**INPUT FOR THIS TASK:**
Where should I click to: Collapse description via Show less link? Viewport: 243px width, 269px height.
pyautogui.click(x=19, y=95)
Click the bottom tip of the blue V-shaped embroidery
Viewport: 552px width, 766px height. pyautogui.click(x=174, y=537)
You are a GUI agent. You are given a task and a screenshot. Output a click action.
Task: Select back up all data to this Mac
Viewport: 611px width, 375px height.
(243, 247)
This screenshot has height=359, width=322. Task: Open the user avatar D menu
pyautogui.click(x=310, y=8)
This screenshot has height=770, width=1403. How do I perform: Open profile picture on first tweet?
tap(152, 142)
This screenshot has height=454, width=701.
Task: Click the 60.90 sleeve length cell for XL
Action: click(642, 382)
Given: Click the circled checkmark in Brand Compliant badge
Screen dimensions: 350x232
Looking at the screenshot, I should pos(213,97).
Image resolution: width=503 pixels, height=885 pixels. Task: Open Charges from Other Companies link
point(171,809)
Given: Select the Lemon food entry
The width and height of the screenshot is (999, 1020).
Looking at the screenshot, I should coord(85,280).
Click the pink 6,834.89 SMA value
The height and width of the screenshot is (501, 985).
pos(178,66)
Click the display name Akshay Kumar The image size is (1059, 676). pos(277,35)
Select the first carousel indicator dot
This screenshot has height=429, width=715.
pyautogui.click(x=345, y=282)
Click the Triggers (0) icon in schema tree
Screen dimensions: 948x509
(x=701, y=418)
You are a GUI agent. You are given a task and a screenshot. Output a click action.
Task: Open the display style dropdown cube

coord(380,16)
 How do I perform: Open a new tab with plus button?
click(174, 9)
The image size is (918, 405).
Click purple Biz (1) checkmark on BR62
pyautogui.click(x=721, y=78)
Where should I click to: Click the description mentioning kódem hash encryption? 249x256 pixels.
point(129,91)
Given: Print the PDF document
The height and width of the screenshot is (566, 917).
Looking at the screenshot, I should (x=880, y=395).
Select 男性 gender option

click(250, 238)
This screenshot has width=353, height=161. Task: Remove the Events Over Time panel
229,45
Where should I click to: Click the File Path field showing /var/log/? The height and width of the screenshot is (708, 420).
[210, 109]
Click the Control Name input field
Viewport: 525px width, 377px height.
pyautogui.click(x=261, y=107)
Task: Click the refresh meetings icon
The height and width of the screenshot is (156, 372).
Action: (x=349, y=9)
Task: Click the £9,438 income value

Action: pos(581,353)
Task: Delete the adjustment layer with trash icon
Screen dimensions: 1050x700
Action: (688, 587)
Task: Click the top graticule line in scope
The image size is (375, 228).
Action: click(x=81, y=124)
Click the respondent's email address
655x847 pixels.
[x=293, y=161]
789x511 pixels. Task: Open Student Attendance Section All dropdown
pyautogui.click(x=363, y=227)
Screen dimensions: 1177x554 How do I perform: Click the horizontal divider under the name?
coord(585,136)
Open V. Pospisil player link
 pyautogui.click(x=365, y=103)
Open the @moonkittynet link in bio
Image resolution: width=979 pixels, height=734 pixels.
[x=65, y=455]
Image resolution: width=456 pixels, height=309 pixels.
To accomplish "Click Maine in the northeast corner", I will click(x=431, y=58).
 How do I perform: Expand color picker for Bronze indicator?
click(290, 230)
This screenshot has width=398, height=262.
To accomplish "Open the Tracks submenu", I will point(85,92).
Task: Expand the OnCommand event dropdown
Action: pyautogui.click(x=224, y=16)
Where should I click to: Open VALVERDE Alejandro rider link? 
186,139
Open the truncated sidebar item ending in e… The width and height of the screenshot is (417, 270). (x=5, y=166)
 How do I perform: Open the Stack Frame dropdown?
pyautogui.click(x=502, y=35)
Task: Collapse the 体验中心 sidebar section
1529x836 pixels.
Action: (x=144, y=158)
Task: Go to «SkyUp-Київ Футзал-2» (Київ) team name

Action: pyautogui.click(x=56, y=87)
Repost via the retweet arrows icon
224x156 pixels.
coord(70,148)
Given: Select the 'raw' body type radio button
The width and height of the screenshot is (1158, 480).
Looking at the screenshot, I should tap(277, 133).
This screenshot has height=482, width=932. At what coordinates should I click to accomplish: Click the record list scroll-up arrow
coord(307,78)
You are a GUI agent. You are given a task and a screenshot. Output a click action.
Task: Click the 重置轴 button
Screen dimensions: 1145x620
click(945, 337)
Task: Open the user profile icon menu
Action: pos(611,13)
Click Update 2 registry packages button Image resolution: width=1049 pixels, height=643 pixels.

**YOUR ASSIGNMENT:**
The records above should be restated word for word, please.

**EXERCISE SOLUTION:**
Where should I click to: Collapse description via Show less link? Viewport: 243px width, 269px height.
pyautogui.click(x=19, y=95)
Click the bottom tip of the blue V-shaped embroidery
Viewport: 552px width, 766px height. pyautogui.click(x=174, y=537)
You are a GUI agent. You are given a task and a screenshot. Output a click action.
Task: Select back up all data to this Mac
Viewport: 611px width, 375px height.
(243, 247)
This screenshot has height=359, width=322. Task: Open the user avatar D menu
pyautogui.click(x=310, y=8)
This screenshot has height=770, width=1403. How do I perform: Open profile picture on first tweet?
tap(152, 142)
This screenshot has height=454, width=701.
Task: Click the 60.90 sleeve length cell for XL
Action: click(642, 382)
Given: Click the circled checkmark in Brand Compliant badge
Screen dimensions: 350x232
Looking at the screenshot, I should pos(213,97).
Image resolution: width=503 pixels, height=885 pixels. Task: Open Charges from Other Companies link
point(171,809)
Given: Select the Lemon food entry
The width and height of the screenshot is (999, 1020).
Looking at the screenshot, I should coord(85,280).
Click the pink 6,834.89 SMA value
The height and width of the screenshot is (501, 985).
pos(178,66)
Click the display name Akshay Kumar The image size is (1059, 676). pos(277,35)
Select the first carousel indicator dot
This screenshot has height=429, width=715.
pyautogui.click(x=345, y=282)
Click the Triggers (0) icon in schema tree
Screen dimensions: 948x509
(x=701, y=418)
You are a GUI agent. You are given a task and a screenshot. Output a click action.
Task: Open the display style dropdown cube

coord(380,16)
 How do I perform: Open a new tab with plus button?
click(174, 9)
The image size is (918, 405).
Click purple Biz (1) checkmark on BR62
pyautogui.click(x=721, y=78)
Where should I click to: Click the description mentioning kódem hash encryption? 249x256 pixels.
point(129,91)
Given: Print the PDF document
The height and width of the screenshot is (566, 917).
Looking at the screenshot, I should (x=880, y=395).
Select 男性 gender option

click(250, 238)
This screenshot has width=353, height=161. Task: Remove the Events Over Time panel
229,45
Where should I click to: Click the File Path field showing /var/log/? The height and width of the screenshot is (708, 420).
[210, 109]
Click the Control Name input field
Viewport: 525px width, 377px height.
pyautogui.click(x=261, y=107)
Task: Click the refresh meetings icon
The height and width of the screenshot is (156, 372).
Action: (x=349, y=9)
Task: Click the £9,438 income value

Action: pos(581,353)
Task: Delete the adjustment layer with trash icon
Screen dimensions: 1050x700
Action: (688, 587)
Task: Click the top graticule line in scope
The image size is (375, 228).
Action: click(x=81, y=124)
Click the respondent's email address
655x847 pixels.
[x=293, y=161]
789x511 pixels. Task: Open Student Attendance Section All dropdown
pyautogui.click(x=363, y=227)
Screen dimensions: 1177x554 How do I perform: Click the horizontal divider under the name?
coord(585,136)
Open V. Pospisil player link
 pyautogui.click(x=365, y=103)
Open the @moonkittynet link in bio
Image resolution: width=979 pixels, height=734 pixels.
[x=65, y=455]
Image resolution: width=456 pixels, height=309 pixels.
To accomplish "Click Maine in the northeast corner", I will click(x=431, y=58).
 How do I perform: Expand color picker for Bronze indicator?
click(290, 230)
This screenshot has width=398, height=262.
To accomplish "Open the Tracks submenu", I will point(85,92).
Task: Expand the OnCommand event dropdown
Action: pyautogui.click(x=224, y=16)
Where should I click to: Open VALVERDE Alejandro rider link? 
186,139
Open the truncated sidebar item ending in e… The width and height of the screenshot is (417, 270). (x=5, y=166)
 How do I perform: Open the Stack Frame dropdown?
pyautogui.click(x=502, y=35)
Task: Collapse the 体验中心 sidebar section
1529x836 pixels.
Action: (x=144, y=158)
Task: Go to «SkyUp-Київ Футзал-2» (Київ) team name

Action: pyautogui.click(x=56, y=87)
Repost via the retweet arrows icon
224x156 pixels.
coord(70,148)
Given: Select the 'raw' body type radio button
The width and height of the screenshot is (1158, 480).
Looking at the screenshot, I should tap(277, 133).
This screenshot has height=482, width=932. At what coordinates should I click to accomplish: Click the record list scroll-up arrow
coord(307,78)
You are a GUI agent. You are given a task and a screenshot. Output a click action.
Task: Click the 重置轴 button
Screen dimensions: 1145x620
click(945, 337)
Task: Open the user profile icon menu
Action: pos(611,13)
Click Update 2 registry packages button Image resolution: width=1049 pixels, height=643 pixels.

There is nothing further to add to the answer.